Jenny Cole of the library and Charlie Russell, chair of the development review board, town moderator and local cartophile (someone who is fascinated with maps) have put together an exhibit of Charlotte maps. The exhibit will continue at least through the end of April.

Charlie Russell and Jenny Cole stand with a couple of the maps they have displayed at the Charlotte Library through April.
Photo by Scooter MacMillan
Charlie Russell and Jenny Cole stand with a couple of the maps they have displayed at the Charlotte Library through April.

There are probably 20-30 maps on display, but it’s hard to give an exact number because Cole and Russell are encouraging anyone who has a map they’d like to share to bring it in. If it is one they don’t have that they would like to add to the exhibition, they will see about having it copied. Or maybe you will loan it.

Many of the maps are hanging from the library walls, but there are so many that some are laminated and in piles on library tables to be thumbed through while oohing and ahhing.

A map from the early 1800s has “still” written on it, identifying the location of a place where liquor was distilled when that was legal without a license.

Locations of old cider mills, where minerals could be found and a cheese factory are also shown on some of the maps, a vision from when Charlotte, like the rest of Vermont, earned much of its money from dairy products.

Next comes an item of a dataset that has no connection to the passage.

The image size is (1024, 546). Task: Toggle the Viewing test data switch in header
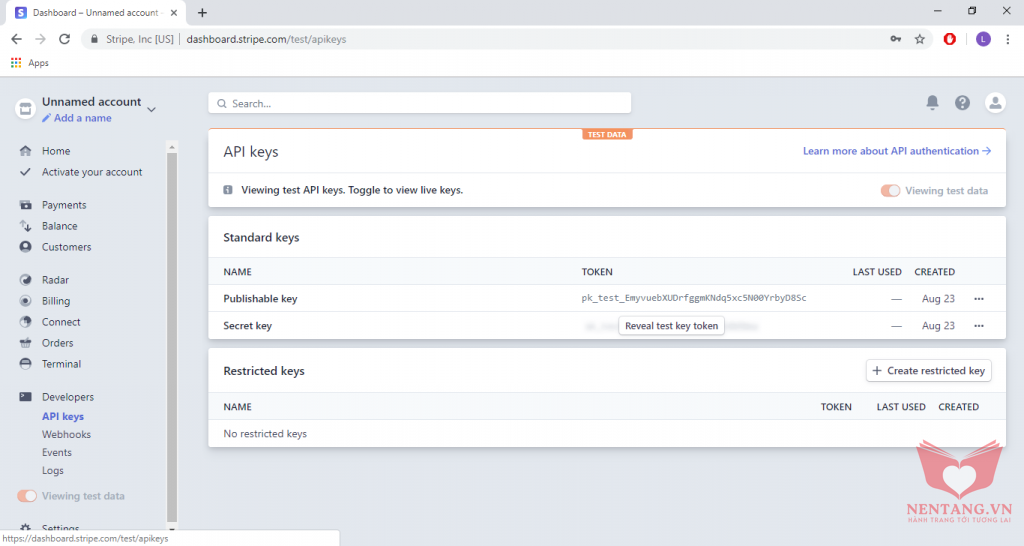(890, 191)
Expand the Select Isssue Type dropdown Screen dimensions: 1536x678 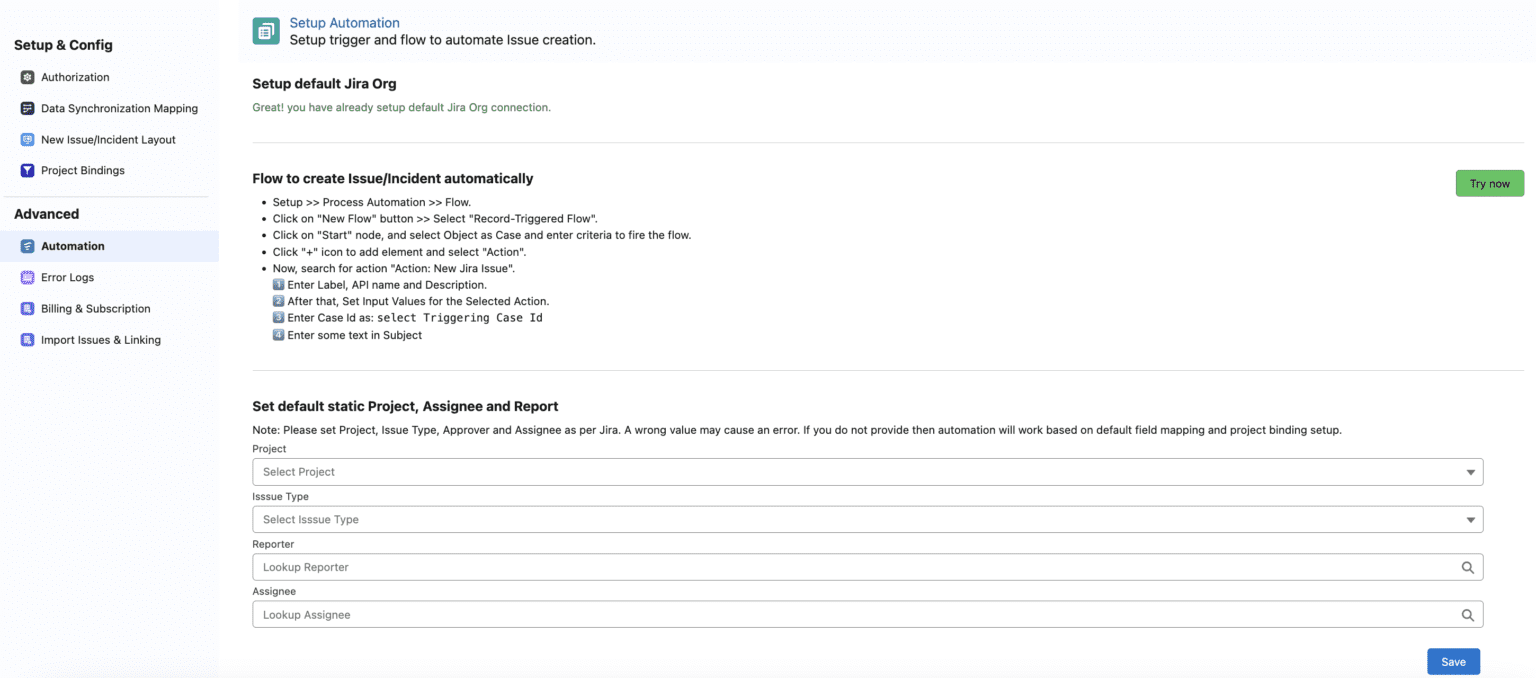coord(860,519)
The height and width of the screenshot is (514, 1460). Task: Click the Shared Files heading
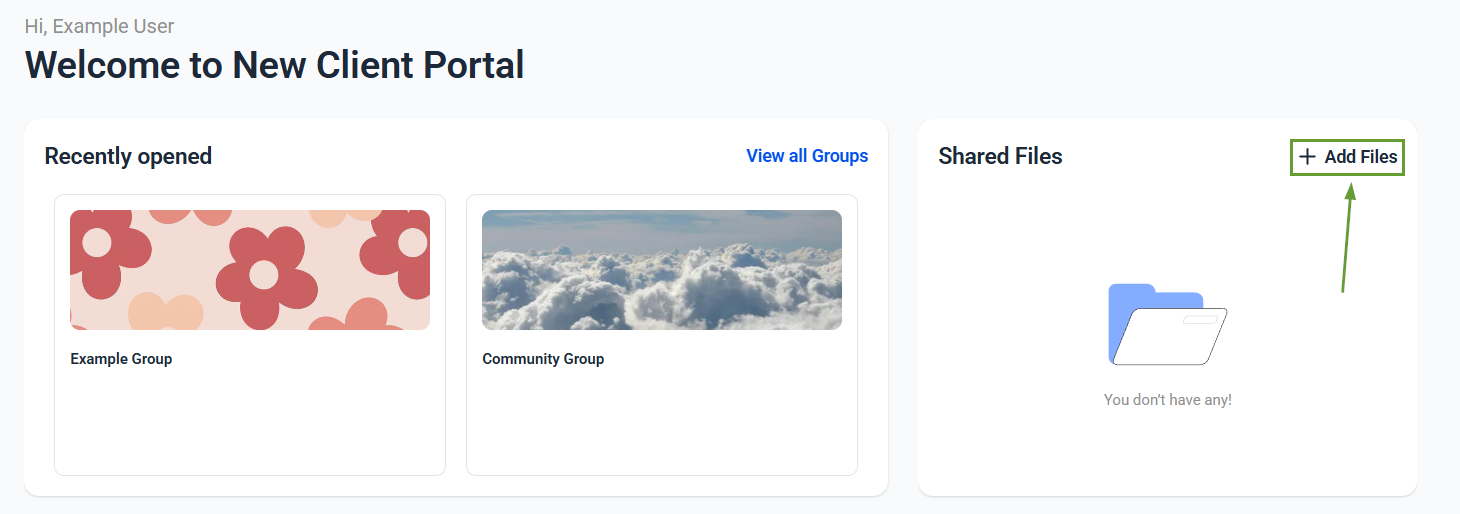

A map from the second half of the 1800s shows post offices in both west and east Charlotte and on Thompson’s Point.

There are maps which attempt to show which lots might have been good for development. It is interesting to see what roads have changed names over the years.

During Charlotte’s history, so many maps have been developed of the town to illustrate specific types of information, Cole said. “What we have here is just a small sampling of what’s available.”

As new maps come in and information is gathered that pertains to them, the exhibit is sort of evolving. Russell is thinking about hanging the future land-use map of Chittenden County the regional planning commission recently released.